■ **WHAT THE TASK ASKS**: Copy the records, starting at the line that contains "The height and width of the screenshot is (416, 1459)." and stopping after the line that contains "will click(639, 26).", and shift every coordinate in the answers up by 36 while leaving all other text unchanged.

[Element and text position data]
══════

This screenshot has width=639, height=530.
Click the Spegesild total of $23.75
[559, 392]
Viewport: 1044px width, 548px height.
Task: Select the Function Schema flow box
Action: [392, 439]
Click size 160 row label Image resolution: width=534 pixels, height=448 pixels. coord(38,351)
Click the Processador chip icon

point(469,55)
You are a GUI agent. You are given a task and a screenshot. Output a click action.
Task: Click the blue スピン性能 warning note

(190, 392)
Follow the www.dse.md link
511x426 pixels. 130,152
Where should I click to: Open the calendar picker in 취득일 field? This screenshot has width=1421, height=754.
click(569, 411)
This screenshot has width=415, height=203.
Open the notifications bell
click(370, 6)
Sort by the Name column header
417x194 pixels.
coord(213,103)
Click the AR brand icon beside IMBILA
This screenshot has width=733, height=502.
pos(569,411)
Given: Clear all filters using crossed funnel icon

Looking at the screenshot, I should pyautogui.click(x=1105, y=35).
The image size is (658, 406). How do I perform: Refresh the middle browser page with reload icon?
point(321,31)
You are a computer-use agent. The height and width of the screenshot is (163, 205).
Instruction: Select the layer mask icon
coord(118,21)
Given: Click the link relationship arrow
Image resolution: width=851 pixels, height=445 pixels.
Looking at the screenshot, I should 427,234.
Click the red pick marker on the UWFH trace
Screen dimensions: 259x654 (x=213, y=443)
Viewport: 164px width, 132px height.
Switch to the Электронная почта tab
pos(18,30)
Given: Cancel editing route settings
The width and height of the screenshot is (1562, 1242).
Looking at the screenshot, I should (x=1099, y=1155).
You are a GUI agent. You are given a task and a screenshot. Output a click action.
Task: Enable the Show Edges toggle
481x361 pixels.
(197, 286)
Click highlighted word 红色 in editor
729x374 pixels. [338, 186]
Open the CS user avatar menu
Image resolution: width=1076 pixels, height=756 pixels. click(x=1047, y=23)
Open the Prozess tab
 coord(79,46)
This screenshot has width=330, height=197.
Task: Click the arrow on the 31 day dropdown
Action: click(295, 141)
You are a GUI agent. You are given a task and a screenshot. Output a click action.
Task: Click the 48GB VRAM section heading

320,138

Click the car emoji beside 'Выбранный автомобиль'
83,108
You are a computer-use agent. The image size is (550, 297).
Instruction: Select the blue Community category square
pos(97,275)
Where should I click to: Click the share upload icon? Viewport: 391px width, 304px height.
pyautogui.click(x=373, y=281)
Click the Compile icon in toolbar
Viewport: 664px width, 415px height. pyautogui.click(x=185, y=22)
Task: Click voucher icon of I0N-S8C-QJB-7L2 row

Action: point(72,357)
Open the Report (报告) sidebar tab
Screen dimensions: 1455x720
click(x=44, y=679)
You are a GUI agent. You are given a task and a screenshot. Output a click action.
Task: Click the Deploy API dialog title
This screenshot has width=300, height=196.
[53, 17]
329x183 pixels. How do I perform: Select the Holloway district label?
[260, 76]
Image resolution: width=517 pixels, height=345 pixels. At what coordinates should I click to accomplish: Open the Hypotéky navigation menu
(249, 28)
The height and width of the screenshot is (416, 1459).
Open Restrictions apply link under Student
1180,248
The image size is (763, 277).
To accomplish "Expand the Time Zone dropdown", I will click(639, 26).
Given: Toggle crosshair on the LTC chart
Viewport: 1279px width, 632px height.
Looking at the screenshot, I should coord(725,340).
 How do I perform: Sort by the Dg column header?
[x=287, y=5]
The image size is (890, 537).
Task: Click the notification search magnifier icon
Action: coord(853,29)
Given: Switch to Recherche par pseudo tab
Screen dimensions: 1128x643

══════

■ **WRITTEN SOLUTION**:
The height and width of the screenshot is (416, 1459).
Open Restrictions apply link under Student
1216,284
The image size is (763, 277).
To accomplish "Expand the Time Zone dropdown", I will click(675, 62).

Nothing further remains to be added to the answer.